[<prev] [next>] [<thread-prev] [day] [month] [year] [list]
Message-ID: <CAHk-=wg0tH4tf-YiviztA=8TpHsg-K_ERJW3t143uNnpkvCfWg@mail.gmail.com>
Date: Fri, 1 Nov 2019 15:15:34 -0700
From: Linus Torvalds <torvalds@...ux-foundation.org>
To: Ingo Molnar <mingo@...nel.org>
Cc: Linux Kernel Mailing List <linux-kernel@...r.kernel.org>,
Peter Zijlstra <a.p.zijlstra@...llo.nl>,
Arnaldo Carvalho de Melo <acme@...radead.org>,
Jiri Olsa <jolsa@...hat.com>,
Alexander Shishkin <alexander.shishkin@...ux.intel.com>,
Mark Rutland <mark.rutland@....com>,
Thomas Gleixner <tglx@...utronix.de>
Subject: Re: [GIT PULL] perf fixes
On Fri, Nov 1, 2019 at 1:30 PM Ingo Molnar <mingo@...nel.org> wrote:
>
> Firstly, non-existent fields are initialized to zero by default in the
> perf ABI: *even if user-space was built well before that new field was
> introduced in the kernel*.
>
> This is done in perf_copy_attr():
>
> /* Zero the full structure, so that a short copy will be nice. */
> memset(attr, 0, sizeof(*attr));
>
> The user-space structure that is passed in ('uattr' within that function)
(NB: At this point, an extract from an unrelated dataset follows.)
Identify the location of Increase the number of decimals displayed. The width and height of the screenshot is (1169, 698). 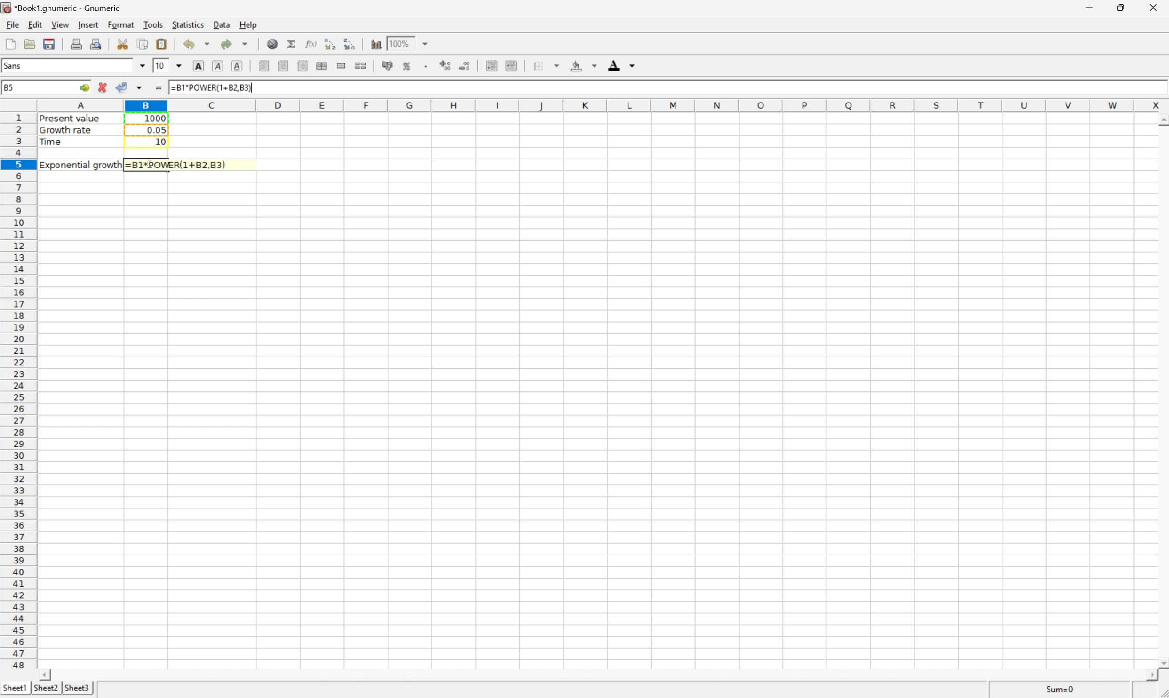
(447, 66).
> might indeed be short and not contain the new field - but we handle this
> via uattr->size, which is set by user-space - for example 'perf' sets it
> in event_attr_init() in tools/perf/util/util.c:
>
> /* to capture ABI version */
> attr->size = sizeof(*attr);
>
> Second, the kernel syscall then checks this size against the kernel's
> size of attr:
>
> - if uattr->size < kattr_size: then old ABI user-space binary is
> running on new kernel, and we zero out residual fields.
Very good. These were the two pieces I was missing - just readfing the
commit messages it wasn't clear that this was safe at all.